花颤颤叹了口气:“然哥,你就真的对于自己的魅力这么没有信心吗?我便不能是因为仰慕于太子殿下而来吗?”
“若你那晚未做梁上君子,或许我还真会被你迷惑。”柳皓然拍了拍手,从假山上下来,向着书房行去。
花颤颤这才想起,自己那晚确实是来刺杀太子的,可却绝不是因为南宫宇昊的派遣啊,可是一时之间又不知该如何解释,只能不死心的问道:“那你为何还要我留下。

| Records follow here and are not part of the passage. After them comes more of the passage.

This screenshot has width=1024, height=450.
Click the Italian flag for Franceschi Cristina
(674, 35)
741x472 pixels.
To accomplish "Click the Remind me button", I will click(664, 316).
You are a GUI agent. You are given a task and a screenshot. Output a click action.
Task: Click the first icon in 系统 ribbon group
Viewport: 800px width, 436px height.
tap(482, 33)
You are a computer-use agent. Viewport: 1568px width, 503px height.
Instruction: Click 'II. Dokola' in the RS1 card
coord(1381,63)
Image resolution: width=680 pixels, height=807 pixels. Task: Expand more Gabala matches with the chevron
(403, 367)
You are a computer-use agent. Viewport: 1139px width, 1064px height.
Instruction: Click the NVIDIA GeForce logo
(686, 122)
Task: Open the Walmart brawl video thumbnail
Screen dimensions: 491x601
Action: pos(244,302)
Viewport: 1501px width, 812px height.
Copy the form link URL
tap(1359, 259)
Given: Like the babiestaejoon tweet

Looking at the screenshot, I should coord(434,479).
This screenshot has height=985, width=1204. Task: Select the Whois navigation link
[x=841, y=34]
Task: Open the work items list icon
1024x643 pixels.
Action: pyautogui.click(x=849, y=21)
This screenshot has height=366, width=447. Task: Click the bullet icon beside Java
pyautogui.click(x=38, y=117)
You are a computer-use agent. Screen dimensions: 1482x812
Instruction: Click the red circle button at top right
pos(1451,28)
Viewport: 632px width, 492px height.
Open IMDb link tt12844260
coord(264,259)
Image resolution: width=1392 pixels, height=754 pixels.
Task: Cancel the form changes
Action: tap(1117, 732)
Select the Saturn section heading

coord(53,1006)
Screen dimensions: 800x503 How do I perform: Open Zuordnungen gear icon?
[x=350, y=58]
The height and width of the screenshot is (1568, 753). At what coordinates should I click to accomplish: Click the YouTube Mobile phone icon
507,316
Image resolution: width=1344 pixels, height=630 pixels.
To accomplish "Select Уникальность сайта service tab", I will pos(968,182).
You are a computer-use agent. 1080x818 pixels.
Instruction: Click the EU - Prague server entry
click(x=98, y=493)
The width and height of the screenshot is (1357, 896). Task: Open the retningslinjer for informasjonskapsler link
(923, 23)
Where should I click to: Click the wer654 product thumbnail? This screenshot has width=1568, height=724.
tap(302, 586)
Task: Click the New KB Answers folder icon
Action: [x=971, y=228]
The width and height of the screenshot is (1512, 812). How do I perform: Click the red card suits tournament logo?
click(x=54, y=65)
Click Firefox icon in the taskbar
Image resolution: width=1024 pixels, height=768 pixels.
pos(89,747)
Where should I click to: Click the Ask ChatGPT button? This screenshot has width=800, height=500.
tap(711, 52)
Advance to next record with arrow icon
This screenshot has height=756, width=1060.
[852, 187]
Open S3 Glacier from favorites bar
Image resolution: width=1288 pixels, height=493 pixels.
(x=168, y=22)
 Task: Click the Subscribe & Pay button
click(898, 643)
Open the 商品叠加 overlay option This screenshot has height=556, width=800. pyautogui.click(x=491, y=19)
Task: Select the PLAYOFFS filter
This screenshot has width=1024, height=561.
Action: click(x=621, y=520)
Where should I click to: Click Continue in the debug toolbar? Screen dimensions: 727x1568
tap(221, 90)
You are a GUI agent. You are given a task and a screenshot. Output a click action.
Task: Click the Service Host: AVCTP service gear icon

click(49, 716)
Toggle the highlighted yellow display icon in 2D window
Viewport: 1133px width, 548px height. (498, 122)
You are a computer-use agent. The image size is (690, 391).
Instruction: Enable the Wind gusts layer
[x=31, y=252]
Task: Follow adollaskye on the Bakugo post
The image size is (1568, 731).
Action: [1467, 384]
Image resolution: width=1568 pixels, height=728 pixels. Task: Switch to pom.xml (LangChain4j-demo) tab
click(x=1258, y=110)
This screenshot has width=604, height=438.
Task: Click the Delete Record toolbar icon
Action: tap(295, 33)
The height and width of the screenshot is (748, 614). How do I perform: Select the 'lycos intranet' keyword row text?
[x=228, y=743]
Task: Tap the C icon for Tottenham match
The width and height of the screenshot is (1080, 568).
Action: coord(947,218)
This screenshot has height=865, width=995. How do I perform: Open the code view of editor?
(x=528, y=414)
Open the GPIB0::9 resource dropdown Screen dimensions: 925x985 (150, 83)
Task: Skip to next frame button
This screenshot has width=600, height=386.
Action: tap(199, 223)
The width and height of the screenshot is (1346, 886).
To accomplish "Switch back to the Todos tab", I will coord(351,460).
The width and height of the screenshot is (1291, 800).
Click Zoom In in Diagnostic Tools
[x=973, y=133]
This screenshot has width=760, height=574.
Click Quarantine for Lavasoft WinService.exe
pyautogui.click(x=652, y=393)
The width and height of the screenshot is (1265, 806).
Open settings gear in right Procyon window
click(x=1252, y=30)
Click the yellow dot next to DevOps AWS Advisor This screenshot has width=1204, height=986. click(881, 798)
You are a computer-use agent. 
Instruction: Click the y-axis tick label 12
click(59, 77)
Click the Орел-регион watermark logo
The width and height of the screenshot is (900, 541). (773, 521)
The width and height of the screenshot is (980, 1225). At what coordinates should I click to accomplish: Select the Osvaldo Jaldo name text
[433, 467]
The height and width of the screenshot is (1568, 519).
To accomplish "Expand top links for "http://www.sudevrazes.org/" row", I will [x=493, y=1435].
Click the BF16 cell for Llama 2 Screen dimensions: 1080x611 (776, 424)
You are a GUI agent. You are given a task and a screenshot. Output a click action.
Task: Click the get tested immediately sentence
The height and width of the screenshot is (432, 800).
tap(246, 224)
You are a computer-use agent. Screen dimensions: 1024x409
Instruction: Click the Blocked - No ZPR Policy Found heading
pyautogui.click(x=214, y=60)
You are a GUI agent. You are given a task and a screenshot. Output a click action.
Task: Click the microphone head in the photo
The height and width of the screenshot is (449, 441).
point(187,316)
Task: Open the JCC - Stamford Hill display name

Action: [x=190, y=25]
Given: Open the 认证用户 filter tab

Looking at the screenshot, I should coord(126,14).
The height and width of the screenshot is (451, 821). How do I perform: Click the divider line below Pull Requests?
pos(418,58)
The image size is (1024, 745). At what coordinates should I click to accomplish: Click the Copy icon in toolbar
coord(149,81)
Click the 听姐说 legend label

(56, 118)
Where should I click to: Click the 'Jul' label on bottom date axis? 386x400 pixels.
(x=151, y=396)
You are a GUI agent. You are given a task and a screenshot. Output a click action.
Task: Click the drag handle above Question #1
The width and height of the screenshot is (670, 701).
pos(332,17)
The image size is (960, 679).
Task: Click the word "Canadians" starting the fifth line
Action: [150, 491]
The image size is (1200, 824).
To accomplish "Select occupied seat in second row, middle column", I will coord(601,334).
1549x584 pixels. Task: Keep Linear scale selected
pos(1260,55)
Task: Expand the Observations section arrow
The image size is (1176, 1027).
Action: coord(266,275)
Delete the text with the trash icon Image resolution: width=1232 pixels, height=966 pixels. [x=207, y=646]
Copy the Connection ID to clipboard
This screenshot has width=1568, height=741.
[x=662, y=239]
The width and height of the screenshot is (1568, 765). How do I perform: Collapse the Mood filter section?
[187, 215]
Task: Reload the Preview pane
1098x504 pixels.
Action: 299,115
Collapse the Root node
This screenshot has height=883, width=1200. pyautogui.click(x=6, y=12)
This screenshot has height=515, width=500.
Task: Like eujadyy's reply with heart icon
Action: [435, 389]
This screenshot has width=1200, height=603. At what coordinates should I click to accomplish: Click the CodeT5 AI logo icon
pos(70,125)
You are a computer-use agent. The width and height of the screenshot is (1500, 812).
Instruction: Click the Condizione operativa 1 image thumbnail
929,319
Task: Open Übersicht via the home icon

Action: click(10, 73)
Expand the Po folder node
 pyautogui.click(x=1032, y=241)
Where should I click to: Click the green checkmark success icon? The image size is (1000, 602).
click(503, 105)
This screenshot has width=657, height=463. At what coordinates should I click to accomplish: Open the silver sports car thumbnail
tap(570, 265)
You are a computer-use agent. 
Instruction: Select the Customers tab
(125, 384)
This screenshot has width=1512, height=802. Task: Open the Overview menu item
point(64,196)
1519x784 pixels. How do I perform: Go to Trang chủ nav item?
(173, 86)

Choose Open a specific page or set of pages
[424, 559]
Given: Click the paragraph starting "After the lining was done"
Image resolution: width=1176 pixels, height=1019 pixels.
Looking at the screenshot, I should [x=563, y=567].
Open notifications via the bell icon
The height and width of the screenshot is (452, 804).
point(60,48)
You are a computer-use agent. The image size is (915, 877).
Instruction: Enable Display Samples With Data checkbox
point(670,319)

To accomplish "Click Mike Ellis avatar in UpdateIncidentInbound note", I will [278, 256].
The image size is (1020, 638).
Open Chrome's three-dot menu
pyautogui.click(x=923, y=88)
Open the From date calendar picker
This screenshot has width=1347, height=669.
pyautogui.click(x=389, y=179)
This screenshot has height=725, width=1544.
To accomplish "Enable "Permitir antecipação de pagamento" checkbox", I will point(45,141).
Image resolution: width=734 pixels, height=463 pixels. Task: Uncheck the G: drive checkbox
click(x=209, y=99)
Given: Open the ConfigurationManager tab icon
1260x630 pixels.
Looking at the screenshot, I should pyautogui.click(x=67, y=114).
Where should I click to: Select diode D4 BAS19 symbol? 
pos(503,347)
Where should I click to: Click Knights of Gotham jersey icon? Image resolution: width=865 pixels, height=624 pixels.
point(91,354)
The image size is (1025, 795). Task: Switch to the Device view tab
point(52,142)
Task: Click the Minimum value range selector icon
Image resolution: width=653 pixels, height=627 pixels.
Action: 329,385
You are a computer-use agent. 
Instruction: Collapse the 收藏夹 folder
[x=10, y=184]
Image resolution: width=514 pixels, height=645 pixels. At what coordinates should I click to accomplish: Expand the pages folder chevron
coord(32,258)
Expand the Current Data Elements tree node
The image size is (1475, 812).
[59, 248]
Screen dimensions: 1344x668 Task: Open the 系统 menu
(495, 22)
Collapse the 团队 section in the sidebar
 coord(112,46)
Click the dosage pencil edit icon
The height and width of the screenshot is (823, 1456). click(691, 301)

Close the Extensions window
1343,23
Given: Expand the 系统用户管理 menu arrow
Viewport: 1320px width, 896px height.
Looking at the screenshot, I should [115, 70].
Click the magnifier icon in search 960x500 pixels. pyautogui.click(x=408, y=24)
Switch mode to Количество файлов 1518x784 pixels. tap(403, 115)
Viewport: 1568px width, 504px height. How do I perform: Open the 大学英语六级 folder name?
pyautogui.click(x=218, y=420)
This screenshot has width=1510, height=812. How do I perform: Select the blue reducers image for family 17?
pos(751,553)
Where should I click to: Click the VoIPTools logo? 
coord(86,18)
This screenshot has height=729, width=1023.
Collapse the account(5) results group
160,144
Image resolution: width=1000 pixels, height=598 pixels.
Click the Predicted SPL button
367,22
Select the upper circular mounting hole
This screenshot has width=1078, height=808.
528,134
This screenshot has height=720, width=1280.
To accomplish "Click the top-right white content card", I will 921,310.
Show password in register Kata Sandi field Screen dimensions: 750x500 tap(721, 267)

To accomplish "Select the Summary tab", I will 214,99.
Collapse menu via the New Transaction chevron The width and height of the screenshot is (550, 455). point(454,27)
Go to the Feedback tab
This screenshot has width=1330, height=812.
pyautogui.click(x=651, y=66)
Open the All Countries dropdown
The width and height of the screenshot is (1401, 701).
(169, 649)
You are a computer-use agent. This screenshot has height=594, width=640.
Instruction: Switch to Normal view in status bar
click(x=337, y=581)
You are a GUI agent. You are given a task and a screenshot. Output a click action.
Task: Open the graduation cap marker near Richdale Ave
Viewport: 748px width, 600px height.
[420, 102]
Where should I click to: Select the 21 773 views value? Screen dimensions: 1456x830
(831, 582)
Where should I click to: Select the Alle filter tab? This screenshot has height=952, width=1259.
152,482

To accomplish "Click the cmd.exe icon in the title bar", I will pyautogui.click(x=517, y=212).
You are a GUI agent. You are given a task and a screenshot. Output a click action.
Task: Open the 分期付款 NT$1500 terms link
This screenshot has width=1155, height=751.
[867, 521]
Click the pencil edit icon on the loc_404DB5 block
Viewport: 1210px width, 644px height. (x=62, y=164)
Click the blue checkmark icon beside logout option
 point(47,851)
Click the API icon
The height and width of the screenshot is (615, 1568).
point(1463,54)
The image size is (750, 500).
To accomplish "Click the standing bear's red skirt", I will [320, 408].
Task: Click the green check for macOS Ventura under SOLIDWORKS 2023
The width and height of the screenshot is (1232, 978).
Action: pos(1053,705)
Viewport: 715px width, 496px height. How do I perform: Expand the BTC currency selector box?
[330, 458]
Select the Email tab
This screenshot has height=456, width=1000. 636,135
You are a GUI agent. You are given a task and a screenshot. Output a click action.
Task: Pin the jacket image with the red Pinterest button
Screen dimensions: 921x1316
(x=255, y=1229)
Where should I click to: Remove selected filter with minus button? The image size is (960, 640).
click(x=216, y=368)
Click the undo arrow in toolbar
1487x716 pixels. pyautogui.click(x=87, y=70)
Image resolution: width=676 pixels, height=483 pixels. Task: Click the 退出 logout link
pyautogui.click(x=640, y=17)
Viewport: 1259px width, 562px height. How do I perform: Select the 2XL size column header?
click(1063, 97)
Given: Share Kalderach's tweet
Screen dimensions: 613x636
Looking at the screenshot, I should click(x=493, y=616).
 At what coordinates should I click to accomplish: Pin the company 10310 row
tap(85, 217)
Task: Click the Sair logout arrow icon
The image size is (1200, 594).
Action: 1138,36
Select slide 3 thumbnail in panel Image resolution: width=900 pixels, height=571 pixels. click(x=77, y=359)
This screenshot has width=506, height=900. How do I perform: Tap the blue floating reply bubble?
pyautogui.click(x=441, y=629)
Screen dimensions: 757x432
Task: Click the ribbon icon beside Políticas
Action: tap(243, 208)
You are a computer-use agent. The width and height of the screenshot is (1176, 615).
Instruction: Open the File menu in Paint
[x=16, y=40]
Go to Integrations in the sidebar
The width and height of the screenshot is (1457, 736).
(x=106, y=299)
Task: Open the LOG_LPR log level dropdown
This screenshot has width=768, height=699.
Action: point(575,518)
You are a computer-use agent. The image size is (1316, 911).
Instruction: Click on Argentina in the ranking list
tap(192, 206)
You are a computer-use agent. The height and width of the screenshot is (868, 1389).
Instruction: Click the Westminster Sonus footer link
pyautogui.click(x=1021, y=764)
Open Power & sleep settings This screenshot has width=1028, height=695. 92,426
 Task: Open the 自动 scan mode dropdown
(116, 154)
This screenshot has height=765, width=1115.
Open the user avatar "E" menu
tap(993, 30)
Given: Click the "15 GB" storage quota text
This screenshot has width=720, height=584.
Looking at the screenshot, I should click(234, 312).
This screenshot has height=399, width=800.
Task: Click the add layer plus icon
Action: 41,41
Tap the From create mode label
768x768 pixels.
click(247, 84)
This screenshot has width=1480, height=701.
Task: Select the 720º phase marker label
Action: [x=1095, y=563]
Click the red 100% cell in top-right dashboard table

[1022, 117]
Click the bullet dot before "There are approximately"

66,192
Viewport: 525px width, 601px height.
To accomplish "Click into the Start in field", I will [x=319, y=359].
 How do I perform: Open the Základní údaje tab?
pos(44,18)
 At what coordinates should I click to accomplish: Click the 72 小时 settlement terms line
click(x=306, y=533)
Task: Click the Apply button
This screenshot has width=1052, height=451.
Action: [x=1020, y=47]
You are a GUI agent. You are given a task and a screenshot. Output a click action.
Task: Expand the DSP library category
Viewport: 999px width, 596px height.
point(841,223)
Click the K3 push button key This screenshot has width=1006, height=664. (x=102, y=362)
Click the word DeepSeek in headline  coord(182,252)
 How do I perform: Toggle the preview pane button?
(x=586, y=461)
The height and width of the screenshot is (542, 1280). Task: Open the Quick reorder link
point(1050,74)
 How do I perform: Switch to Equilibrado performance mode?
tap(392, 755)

”
“所谓明枪易躲暗箭难防,花姑娘如此擅长制毒与暗器,将你留在身边,终归比放虎归山要安全的多。”
柳皓然的解释确实无懈可击,只留下花颤颤一人暗自神伤,不知自己心志不坚中途返还到底是对是错。
之后是时日,柳皓然不仅没有给花颤颤安排什么差事,甚至没有“召见”过花颤颤,而花颤颤也乐得清闲,正好趁此机会好好钻研毒术提炼毒药。
在混入太子府前,花颤颤也曾混进南宫府当了大半个月的小杂役,抓住一切可乘之机给南宫宇昊下了两次毒,可是不是被验毒之人验了出来,便是被先毒死了试菜的人,屡屡不能得手。
这也让她意识到了一个问题,光想着怎么如何将毒投入南宫宇昊的食物中是绝对不够的,提炼出无色无味无人能解,致命却还不能立刻致命的毒药才是当务之急。
花颤颤整日不是闷在自己的房内钻研,就是上街采办一些药材甚至自己上山采药,简直达到了两耳不闻窗外事的最高境界。
柳皓然也曾因为花颤颤太过于安分而奇怪,特意派小四来“探望”过花颤颤,那是花颤颤正好出了门,小四看着一屋子的瓶瓶罐罐,得出了花颤颤正在研制毒药的结论后,急忙禀报了柳皓然。
柳皓然却似乎并不担心,玩味的一笑:“我倒是想看看她想出什么阴险的手段。”
“殿下,您用膳前从不让人试毒,还是小心为妙。”小四依旧有些担心,万一花颤颤制毒真的是为了对付柳皓然,却又如何是好。
“这不正是我将她留在府内的好处吗?虽是可以关注她的动向,以免她暗中耍诈。”柳皓然挥了挥手,“以后你便专门守着她,关注她的研究进行的怎么样了吧。”
小四猜不透柳皓然的心思,只得领命:“是。”
就这样,又过了些许时日,花颤颤依旧没能成功,却听来了一个坊间传闻。
说是太子与太子妃成亲两年有余,可是太子妃的肚子却不争气,一直未能生下个一儿半女,皇上已是有意为太子再选侧妃。
大伙儿都在传,不知是谁家的千金有这样的好福气。当然,也有人说太子与太子妃恩爱有加,想必这新的侧妃嫁进了太子府去,也不见得能讨着什么好。
花颤颤一把拉住那两个聊着太子府最新八卦的女子,难以置信的问道:“你说什么?谁要招侧妃了?”
“你做什么?”那人瞪了一眼花颤颤后,被花颤颤锐利的目光震慑,收起了心底的愤怒,低声道,“太子殿下。”
柳皓然要招侧妃了?她怎么不知道?花颤颤傻傻的愣在了原地,而那两人则趁花颤颤不备赶紧跑了。